**VERZOEK A:** Welk opbouwpercentage per dienstjaar gold volgens het fragment over het dga-pensioen vóór de Witteveen-wetgeving voor dga's?
**VERZOEK B:** Zet het fragment over het pensioen in eigen beheer van dga's voort na de laatste zin.

----- GESELECTEERD FRAGMENT

Afzien vanwege te lage dekkingsgraad?
Van verschillende kanten wordt een pleidooi gevoerd om dga's — vanwege de lage dekkingsgraad bij hun BV — af te kunnen laten zien van pensioen, zonder dat dit leidt tot een belaste aanspraak. Tot nu toe is de Belastingdienst — en Financiën — daar niet in meegegaan. Vervolgens wordt de Belastingdienst inflexibiliteit verweten. Natuurlijk is de slechte economische situatie niet de schuld van de Belastingdienst. En natuurlijk is deze ook niet de schuld van de dga. Maar ik zie nu niet direct de noodzaak om de dga vanwege onderdekking bij slechte beleggingsresultaten dan maar af te kunnen laten zien van het in eigen beheer gehouden pensioen. Ten eerste moeten we toch constateren — laten we wel zijn — dat aan dga's behoorlijk riante pensioenregelingen zijn toegekend. Er werd (en wordt) — zoals ik in begin van dit artikel al stelde — vooral gekeken naar maximaal fiscaal voordeel. Naar de betaalbaarheid of, naar nu blijkt, haalbaarheid van het pensioen werd helemaal niet, of in ieder geval veel te weinig, gekeken. Geen wonder dus ook dat veel dga's zichzelf nu tegenkomen. Als er nu ‘zo maar’ van pensioen in eigen beheer kan worden afgezien, betekent dit in feite dat dga's en hun BV's jarenlang belastinguitstel hebben kunnen genieten, wat nu wordt omgezet in een permanent voordeel: belastingafstel! Andere belastingbetalers gaan hier dan voor opdraaien want iemand moet ten slotte de overheidsuitgaven financieren. Begrijp me niet verkeerd: ik gun iedereen een goudgerand pensioen! Wat ik niet begrijp is waarom toch vooral in dgasferen de pensioenregelingen — in vergelijking met werknemersregelingen— aanzienlijk rianter moesten zijn. Voor de invoering van de Witteveen-wetgeving was voor werknemers bijvoorbeeld een opbouwpercentage per dienstjaar van 1,75% normaal; voor dga's bedroeg deze indertijd 2,33%. Met de komst van de Witteveen-wetgeving is er paal en perk gesteld aan de opbouwmogelijkheden voor dga's die hun pensioen geheel of gedeeltelijk in eigen beheer hielden.

----------
----- GEGEVENS

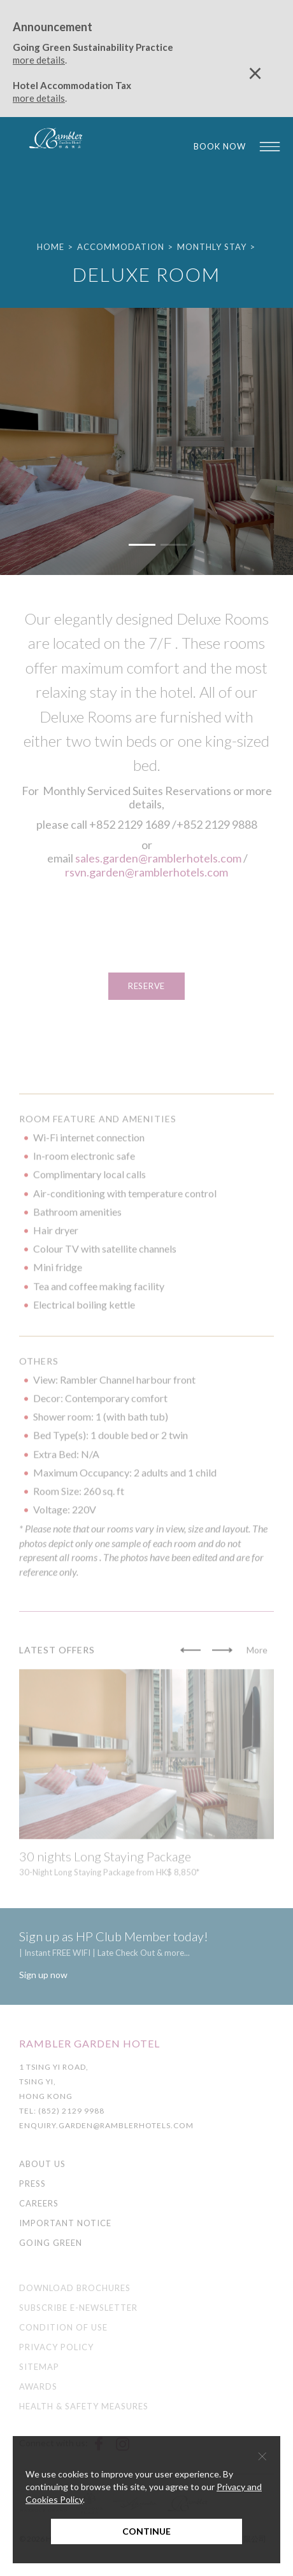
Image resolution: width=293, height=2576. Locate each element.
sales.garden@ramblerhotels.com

----------

**UITVOER A:** Voor dga's bedroeg het opbouwpercentage per dienstjaar toen 2,33%.

**UITVOER B:**
Afl. 4 - april 2012
Vp-bulletin
Pag. 0004
Artikelen
afzien van pensioen door de dga
Deze wetgeving was blijkbaar hard nodig, want zonder die regels zou het hek van de dam zijn. En ook met de Witteveen-wetgeving in de hand, kunnen we toch niet anders dan concluderen dat de fiscale grenzen in veel gevallen zijn opgezocht. Bij de advisering van de dga is onvoldoende gekeken naar de betaalbaarheid van het pensioen en zou er meer een vinger aan de pols gehouden moeten worden. De vraag is of daarmee de nazorg op in eigen beheer gehouden pensioenregelingen daarmee niet onder de maat is? In mijn ogen komt het er, het voorgaande in ogenschouw nemende, nog steeds op neer dat pensioen toch vooral als aftrekpost is verkocht. Wie over pensioenverzekeringen wil kunnen adviseren moet daartoe gecertificeerd zijn uit hoofde van de Wet op het financieel toezicht (Wft). Deze wet stelt strenge eisen aan de adviseur. Een punt dat in het bijzonder van belang is, is dat de adviseur goed naar de betaalbaarheid van de pensioenregeling kijkt. In mijn ogen is het dan wat merkwaardig dat degene die de dga adviseert over zijn pensioen ogenschijnlijk volledig vrij is, zolang het maar niet gaat over concrete verzekeringsproducten. Als dus de keuze gemaakt is voor pensioen in eigen beheer, dan hoeft er — zo lijkt het — niet ook naar de betaalbaarheid van het pensioen gekeken te worden. Lijkt, want ik ga er vanuit dat voor deze adviseurs dezelfde zorgvuldigheidseisen hebben te gelden als voor Wft-pensioenadviseurs, zij het uit een andere wettelijke grond.
6.
Slot
In deze bijdrage ben ik ingegaan op afzien van in eigen beheer gehouden pensioen. Dit blijkt in de praktijk toch een lastig te bewandelen route te zijn. Alleen als er sprake is van dringende maatschappelijke redenen is er aanleiding om tot afzien van pensioen over te gaan. Daarbij wordt het verleden ook nog eens tegen het licht gehouden. In de praktijk wordt wel verdedigd dat de Belastingdienst zich soepeler zou moeten opstellen, waar het gaat om verzoeken tot afzien van pensioen. Ik denk dat meer — en langduriger — winst behaald kan worden door (strenge) eisen te stellen aan het pensioenadvies aan de dga, waarbij de betaalbaarheid van pensioen een veel grotere rol zou moeten krijgen en de gedachte dat pensioen een fiscale aftrekpost is veel aan belang zou moeten inboeten.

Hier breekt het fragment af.